Japan ignores international bans and starts whaling again

Il Giappone ha annunciato la ripresa della caccia ai cetacei nell’Antartico per “scopi scientifici”. Nei prossimi dodici anni saranno uccise circa 4mila balenottere.

Once again, Japan challenges the world. After the 1-year hiatus, the first Japanese fleet has departed on 1 December, headed to the Antarctic, in search of whales. Whaling will last until March and four whalers will be employed.

Fin whale (Balaenoptera bonaerensis)
A fin whale swimming in the Antarctic © Paul A. Souders/Corbis

In response to all protests sparked, Tokyo has declared it has reduced by two third the number of whales to be killed: “only” 333 cetaceans will be victim of the Japanese harpoons. Japan, alongside Iceland, Norway, and Faroe Islands, is the only country to not stop whaling, and has deliberately ignored the ban on hunting of the International Court of Justiceale.

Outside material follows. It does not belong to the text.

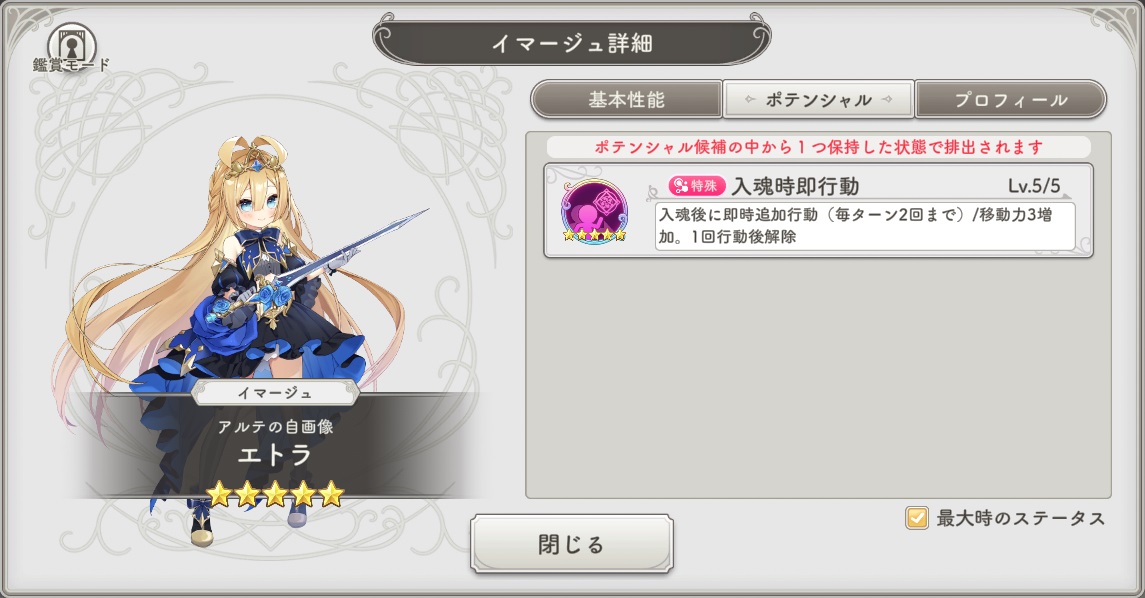1145x598 pixels.
Task: Click the Lv.5/5 level indicator
Action: (x=1034, y=186)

The ban comes after that Australia denounced Japan of hunting in its exclusive economic zone extending for 200 nautical miles from its Antarctic territory. Hunting for commercial purposes, according to a moratorium of the International Whaling Commission (IWC), is illegal since 1986. However, Japan appealed to the only loophole possible to continue whaling: the hunt for scientific purposes.

killed whale
Japan’s research programme will allow the country to kill 4,000 whales over 12 years

But in 2014 the International Court of Justice said Japan’s Antarctic hunt was not scientific and should cease. Therefore, the decision of starting whaling again, besides being immoral, is unlawful. “We do not accept in any way, shape or form the concept of killing whales for so-called scientific research,” said Greg Hunt, Australia’s minister for the environment. “Japan cannot decide unilaterally”.

In support of its initiative, Japan has provided a 12-year research programme to the IWC, by pledging to publish all results. In 12 years, 4,000 whales will be killed. However, the IWC has reaffirmed the scientific inconsistency of Japan’s programme, and did not authorised whaling.


Japan’s government, which did not previously recognise Australia’s sovereignty on Antarctic waters, has in response announced to the United Nations that it will not accept the International Court of Justice’s jurisdiction or any interference on its use of marine resources.


Protests against whaling
Protests against Japan’s whaling, Melbourne, Australia, 2007

Nick McKim, senator of the Australian Greens, has asked the government to raise the issue of whaling at the climate conference in Paris, COP21. “It is beyond time just for words,” McKim said. “It is time for action and that’s why we need a boat down there gathering evidence against Japan for future court cases.”